Doping in Academia?
It is probably surprising that the drug backfired only once, when I stayed up on Adderall for 72 hours before a philosophy final. My appearance in the testing hall the next day was so tangled and shaky that the professor removed me from the room. I was sent away with permission to return later and finish the exam in his office. Instead, I slept. In the end it didn't matter that I failed the exam, because a semester of A+ Adderall papers had left me with a decent grade in the class. If the proof is in the transcript, then Adderall is hardly a self-punishing habit. Sometimes I think about how Marion Jones has to return all the prize money she earned while taking steroids, and I wonder whether I should be stripped of all the A's I received for papers written on Adderall. This is a haunting or a comical thought, depending on my mood.
Of course, I could have studied in college without Adderall, just like I did in high school--I just couldn't have studied with such ecstasy. Theoretical texts, in particular, were transformed into exercises as conquerable as a Tuesday crossword. I could work out in the gym with a Xeroxed packet of Gayatri Spivak perched on the elliptical machine in front of me, reading and burning calories at the same time. The efficacy of the multitasking was exhilarating. On Adderall, the densest writing became penetrable. I had an illusion of mastery, at least, that lasted long enough to write the necessary papers and presentations. I could never remember what I had written the next day, but I justified this forgetfulness as an accelerated version of what would happen anyway after I graduated.
Jonah says, "I'd always get annoyed before taking an exam that was going to be graded on a steep curve. I'd look around at my competition and see all these sunken eyes and twitchy hands and I'd feel like a pitcher that didn't dabble in HGH." Personally, I've never noticed anything like that, but I wouldn't be too surprised if kids in some of my classes were on some kind of drugs while taking tests or writing papers, especially in those big, freshman classes.
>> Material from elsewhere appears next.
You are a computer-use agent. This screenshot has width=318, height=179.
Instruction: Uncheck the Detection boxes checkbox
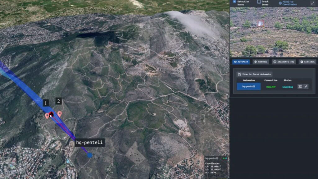pyautogui.click(x=234, y=2)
What I'm actually curious about is how many people in physics do this. It's a small enough group of people that I could actually ask, but I doubt anyone would be so candid as to admit it.
At any rate, it's certainly an interesting problem. Should we have random drug testing for people at college? Most would find the idea abhorrent. But how is it different than testing professional athletes? I'm not so sure it would be. There's this idea that our work should be pure, untainted. I don't really see the line between this being true in Baseball but not Philosophy exams. Is there one?
Personally I think it's stupid to outlaw this stuff no matter where it's done. If baseball players want to take HGH or steroids, why stop them? If the philosophy student wants to take Adderall, why stop them? I guess you can argue that, if it enhances their performance, it practically mandates that everyone else competing with them do it too. But that assumes that these things help (and it seems like they hurt about as often as they help), and it assumes that the area is actually competitive. In baseball it's obviously true, but in Philosophy? Yes, I recognize that college is competitive, but I think it shouldn't be (I have a laid-back attitude about grades, preferring to, you know, learn rather than obsess about getting the A).